The second processing module may store the mapping information in a flash memory in units of pages, and advance the write pointer along the block write list when the mapping information in units of pages is stored.

The flash translation layer structure may further include an upper processing module configured to process upper mapping information of the mapping information, and the second processing module sends a persistence request signal to the higher processing module when the write pointer crosses a block boundary. And the upper processing module stores upper mapping information of a block corresponding to the persistent request signal in a flash memory in response to the persistent request, and when the second processing module receives the persistent completion signal from the higher processing module, A reproduction pointer can be advanced along the block write list.

In addition, the error may include a power error that occurs asynchronously.

The processing module included in the flash translation layer may include an interface unit connected to at least one of a host, another processing module, and a flash memory; A cache unit including volatile memory; And a processing unit processing data or information according to a processing module type using the interface unit and the cache unit.

The flash translation hierarchy further includes a fourth processing module for processing block state information, wherein the third processing module further includes information on an uninterpreted block of the fourth processing module, and the fourth processing. The module may recover from the error using the non-interpreted block of the fourth processing module.

Further, the flash translation hierarchy further includes a fifth processing module that operates as a nonvolatile buffer for another processing module, wherein the third processing module further includes information about an uninterpreted block of the fifth processing module, The fifth processing module may recover an error by using an uninterpreted block of the fifth processing module.

According to another aspect of the present invention, a flash memory controller includes a manager configured to manage a synchronous error caused by a flash memory operation; And a first processing module that processes data, a second processing module that processes the mapping information of the data, and information about an uninterpreted block of the first processing module and information about an uninterpreted block of the second processing module. And a flash translation layer unit including a third processing module for processing checkpoint information to be included. Here, the first processing module recovers asynchronous errors using the non-interpretation block of the first processing module, and the second processing module recovers asynchronous errors using the non-interpretation block of the second processing module. can do.

According to another aspect, a flash conversion hierarchy includes a D-log for processing data; It includes a plurality of M-logs for hierarchically processing the mapping information of the data.

In this case, each of the plurality of M-logs stores the information received from the lower log in the flash memory resource allocated to the plurality of M-logs, and when the size of the information received from the lower log is larger than a predetermined size, the flash memory resource. Mapping information of can be transmitted to the upper log.

In addition, a log whose size of information received from a lower log among the plurality of M-logs is smaller than or equal to a predetermined size may be determined as the highest M-log.

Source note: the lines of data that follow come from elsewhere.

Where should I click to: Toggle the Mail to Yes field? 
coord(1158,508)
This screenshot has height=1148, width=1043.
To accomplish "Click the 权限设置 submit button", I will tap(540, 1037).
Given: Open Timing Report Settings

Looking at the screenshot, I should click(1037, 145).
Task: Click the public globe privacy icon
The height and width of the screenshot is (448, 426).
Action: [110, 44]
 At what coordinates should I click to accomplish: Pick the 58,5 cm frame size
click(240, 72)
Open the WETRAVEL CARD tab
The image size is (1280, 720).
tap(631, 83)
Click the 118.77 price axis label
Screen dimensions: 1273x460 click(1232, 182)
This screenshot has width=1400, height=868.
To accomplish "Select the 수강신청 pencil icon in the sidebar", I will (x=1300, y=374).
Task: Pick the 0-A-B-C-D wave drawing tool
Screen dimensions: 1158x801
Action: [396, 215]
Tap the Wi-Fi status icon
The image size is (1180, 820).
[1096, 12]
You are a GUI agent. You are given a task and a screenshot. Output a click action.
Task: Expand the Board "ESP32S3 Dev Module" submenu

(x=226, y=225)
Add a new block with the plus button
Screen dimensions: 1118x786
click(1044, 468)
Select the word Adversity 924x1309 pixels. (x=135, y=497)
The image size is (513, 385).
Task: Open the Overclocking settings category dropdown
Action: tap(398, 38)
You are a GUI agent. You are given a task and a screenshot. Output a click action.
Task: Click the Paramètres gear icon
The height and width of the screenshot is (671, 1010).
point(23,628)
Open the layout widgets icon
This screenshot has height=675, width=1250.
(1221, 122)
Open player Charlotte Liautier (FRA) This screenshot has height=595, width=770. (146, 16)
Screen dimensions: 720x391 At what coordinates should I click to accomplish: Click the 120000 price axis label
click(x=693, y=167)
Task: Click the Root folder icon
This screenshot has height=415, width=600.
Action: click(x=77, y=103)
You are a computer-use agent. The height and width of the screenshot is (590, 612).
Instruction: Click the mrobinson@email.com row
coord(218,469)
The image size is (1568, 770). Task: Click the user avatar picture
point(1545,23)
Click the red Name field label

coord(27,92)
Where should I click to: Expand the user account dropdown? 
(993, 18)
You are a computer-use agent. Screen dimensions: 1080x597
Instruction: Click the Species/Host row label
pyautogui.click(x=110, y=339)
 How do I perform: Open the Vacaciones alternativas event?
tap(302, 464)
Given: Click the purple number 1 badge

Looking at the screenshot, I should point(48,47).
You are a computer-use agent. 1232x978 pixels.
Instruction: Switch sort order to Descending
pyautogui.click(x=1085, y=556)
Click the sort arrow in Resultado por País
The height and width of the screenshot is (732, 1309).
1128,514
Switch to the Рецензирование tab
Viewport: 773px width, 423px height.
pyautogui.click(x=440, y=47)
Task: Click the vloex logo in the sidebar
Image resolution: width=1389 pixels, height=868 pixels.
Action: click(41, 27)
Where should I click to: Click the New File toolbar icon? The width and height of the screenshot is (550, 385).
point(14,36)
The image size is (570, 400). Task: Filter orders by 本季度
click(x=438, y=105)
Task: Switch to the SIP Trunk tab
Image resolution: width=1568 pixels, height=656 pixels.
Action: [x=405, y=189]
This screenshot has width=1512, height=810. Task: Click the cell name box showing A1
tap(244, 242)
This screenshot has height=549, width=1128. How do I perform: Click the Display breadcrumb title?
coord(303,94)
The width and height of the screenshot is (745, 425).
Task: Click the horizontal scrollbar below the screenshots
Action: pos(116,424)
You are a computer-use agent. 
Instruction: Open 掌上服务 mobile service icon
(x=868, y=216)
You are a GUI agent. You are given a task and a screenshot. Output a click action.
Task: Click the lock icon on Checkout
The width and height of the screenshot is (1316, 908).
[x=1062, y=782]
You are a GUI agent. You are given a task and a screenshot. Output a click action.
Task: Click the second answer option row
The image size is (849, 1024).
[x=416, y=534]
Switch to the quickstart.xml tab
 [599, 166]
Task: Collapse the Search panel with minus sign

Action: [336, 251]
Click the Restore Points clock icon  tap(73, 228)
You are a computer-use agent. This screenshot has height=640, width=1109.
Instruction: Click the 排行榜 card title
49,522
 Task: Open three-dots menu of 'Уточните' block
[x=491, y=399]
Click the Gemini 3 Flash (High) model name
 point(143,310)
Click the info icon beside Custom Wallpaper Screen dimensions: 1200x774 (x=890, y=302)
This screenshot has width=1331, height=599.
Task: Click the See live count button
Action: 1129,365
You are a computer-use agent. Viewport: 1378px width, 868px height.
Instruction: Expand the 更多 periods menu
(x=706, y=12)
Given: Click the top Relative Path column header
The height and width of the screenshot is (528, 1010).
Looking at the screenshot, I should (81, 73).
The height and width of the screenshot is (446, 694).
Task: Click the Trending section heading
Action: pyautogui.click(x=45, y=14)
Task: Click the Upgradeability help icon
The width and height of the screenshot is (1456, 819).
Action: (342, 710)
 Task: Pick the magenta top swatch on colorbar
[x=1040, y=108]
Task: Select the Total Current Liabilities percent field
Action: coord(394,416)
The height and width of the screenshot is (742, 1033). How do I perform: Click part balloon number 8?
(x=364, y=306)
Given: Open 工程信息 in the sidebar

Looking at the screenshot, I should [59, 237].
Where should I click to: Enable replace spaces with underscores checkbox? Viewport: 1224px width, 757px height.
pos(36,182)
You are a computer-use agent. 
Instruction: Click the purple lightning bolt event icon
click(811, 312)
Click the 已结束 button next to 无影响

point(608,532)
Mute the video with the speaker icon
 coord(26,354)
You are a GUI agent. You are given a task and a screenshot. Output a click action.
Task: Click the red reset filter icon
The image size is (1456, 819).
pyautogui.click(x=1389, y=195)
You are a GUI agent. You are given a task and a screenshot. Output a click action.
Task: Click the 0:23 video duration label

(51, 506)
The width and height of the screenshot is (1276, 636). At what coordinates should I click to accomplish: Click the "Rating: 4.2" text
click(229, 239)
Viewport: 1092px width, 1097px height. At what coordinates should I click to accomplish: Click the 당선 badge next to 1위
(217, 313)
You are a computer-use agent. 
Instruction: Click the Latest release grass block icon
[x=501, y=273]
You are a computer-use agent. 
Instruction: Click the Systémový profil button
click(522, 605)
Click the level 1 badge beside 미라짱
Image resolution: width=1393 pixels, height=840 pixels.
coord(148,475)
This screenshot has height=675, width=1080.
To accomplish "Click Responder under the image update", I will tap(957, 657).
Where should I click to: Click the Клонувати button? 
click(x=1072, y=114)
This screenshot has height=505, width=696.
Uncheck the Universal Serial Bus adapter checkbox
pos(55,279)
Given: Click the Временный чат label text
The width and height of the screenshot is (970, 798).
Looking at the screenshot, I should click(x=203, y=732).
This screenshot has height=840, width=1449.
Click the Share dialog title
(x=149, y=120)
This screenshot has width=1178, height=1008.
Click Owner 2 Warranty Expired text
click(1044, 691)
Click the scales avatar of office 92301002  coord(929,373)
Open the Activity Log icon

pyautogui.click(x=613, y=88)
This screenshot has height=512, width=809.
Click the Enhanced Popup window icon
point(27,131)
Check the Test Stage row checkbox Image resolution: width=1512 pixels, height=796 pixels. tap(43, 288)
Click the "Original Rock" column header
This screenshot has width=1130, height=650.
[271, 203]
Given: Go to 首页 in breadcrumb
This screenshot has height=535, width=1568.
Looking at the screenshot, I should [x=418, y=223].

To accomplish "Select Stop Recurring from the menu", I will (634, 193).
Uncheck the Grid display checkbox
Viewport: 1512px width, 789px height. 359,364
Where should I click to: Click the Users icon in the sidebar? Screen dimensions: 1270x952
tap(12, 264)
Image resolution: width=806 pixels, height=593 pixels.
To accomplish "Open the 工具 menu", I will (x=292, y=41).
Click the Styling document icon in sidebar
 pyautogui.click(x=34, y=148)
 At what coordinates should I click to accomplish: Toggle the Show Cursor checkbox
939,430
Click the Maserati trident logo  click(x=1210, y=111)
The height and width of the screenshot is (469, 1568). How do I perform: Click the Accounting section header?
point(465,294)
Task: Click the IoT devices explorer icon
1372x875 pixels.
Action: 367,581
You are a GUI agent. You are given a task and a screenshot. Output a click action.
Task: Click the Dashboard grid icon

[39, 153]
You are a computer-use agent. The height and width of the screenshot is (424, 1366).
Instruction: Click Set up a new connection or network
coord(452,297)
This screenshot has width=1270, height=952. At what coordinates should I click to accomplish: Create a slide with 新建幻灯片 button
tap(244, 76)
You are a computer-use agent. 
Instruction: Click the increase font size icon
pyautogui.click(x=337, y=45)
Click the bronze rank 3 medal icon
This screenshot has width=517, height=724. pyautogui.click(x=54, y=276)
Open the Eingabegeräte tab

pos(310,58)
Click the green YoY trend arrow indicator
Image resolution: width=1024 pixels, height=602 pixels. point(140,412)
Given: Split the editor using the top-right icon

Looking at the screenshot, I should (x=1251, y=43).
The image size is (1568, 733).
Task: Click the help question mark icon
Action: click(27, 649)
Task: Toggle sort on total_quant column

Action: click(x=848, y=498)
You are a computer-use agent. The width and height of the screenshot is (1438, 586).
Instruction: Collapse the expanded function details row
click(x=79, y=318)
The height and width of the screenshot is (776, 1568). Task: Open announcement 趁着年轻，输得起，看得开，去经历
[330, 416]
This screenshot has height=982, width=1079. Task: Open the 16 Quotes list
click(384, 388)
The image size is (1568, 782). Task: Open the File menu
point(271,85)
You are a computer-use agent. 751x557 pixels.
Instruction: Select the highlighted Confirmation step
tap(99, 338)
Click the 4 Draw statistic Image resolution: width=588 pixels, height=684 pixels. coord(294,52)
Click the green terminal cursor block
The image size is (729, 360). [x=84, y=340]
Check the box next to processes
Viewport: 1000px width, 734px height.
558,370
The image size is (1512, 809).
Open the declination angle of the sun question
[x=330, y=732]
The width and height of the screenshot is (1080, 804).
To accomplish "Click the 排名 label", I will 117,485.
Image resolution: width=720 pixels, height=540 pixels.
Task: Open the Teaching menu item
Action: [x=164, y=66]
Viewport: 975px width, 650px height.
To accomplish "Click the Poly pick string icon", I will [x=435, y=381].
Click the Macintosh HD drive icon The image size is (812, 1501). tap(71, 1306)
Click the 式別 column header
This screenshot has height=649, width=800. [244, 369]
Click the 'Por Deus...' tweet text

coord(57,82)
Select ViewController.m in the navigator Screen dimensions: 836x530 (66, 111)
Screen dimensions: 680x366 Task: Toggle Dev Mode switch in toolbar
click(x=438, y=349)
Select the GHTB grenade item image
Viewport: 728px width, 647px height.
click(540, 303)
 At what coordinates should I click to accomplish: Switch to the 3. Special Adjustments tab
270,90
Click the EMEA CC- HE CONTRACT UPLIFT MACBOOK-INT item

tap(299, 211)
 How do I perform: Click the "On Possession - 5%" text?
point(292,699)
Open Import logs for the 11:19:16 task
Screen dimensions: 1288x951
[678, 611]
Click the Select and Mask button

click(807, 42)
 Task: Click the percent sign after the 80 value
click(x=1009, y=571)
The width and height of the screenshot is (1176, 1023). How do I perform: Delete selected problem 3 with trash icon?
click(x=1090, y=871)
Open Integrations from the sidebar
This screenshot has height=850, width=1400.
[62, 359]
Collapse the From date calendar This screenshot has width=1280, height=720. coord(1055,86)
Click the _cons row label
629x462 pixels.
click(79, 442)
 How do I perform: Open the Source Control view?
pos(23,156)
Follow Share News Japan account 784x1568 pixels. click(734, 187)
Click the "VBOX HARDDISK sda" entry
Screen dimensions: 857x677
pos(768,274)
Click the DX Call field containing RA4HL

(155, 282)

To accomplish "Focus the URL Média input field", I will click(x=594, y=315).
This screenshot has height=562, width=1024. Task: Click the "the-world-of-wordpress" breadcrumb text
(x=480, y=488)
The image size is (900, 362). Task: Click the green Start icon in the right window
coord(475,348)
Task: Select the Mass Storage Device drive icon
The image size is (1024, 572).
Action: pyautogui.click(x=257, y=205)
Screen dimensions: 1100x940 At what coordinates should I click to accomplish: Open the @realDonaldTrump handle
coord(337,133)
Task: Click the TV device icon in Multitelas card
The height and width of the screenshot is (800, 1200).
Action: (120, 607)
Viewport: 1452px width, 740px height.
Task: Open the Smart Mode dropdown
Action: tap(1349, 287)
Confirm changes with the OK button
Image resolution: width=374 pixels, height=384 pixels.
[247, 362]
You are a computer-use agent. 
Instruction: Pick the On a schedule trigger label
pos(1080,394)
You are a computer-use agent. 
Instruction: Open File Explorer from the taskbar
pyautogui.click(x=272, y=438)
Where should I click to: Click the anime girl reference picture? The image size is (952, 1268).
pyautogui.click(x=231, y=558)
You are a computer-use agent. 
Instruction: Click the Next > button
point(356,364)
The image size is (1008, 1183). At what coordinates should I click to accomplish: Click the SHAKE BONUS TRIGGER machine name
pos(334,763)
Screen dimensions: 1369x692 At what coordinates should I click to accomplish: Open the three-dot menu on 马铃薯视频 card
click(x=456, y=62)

In addition, the highest M-log may store information received from the lower log in a flash memory resource allocated thereto, and transmit mapping information of the flash memory resource to a C-log that processes checkpoint information.

In addition, the characteristics of each of the plurality of M-logs are set for individual M-logs, and the characteristics of each of the plurality of M-logs are the mapping unit of each of the plurality of M-logs and the plurality of M-logs. Each of the cache management policy may include at least one.

In addition, the L-log processing the block state information; And a plurality of LM-logs hierarchically processing the mapping information of the block state information.

Each of the plurality of LM-logs stores information received from a lower log in a flash memory resource allocated to the plurality of LM-logs, and when the size of the information received from the lower log is larger than a predetermined size. Mapping information can be sent to the upper log.

In addition, a log whose size of information received from a lower log among the plurality of LM-logs is smaller than or equal to a predetermined size may be determined as the highest LM-log.

In addition, the highest LM-log may store information received from the lower log in a flash memory resource allocated thereto, and transmit mapping information of the flash memory resource to a C-log that processes checkpoint information.

In addition, characteristics of each of the plurality of LM-logs are set for each individual LM-log, and characteristics of each of the plurality of LM-logs are mapping units of each of the plurality of LM-logs and the plurality of LM-logs. Each of the cache management policy may include at least one.

According to another aspect, a method of designing a flash translation layer includes providing a plurality of building blocks for constructing a flash translation layer. The plurality of building blocks may include a first processing block that processes data; At least one second processing block hierarchically processing the mapping information of the data; And a third processing block for processing checkpoint information including information about an uninterpreted block of the first processing block and information about an uninterpreted block of the at least one second processing block. The block may recover an error using the non-interpretation block of the first processing block, and the at least one second processing block may recover the error using the non-interpretation block of the at least one second processing block.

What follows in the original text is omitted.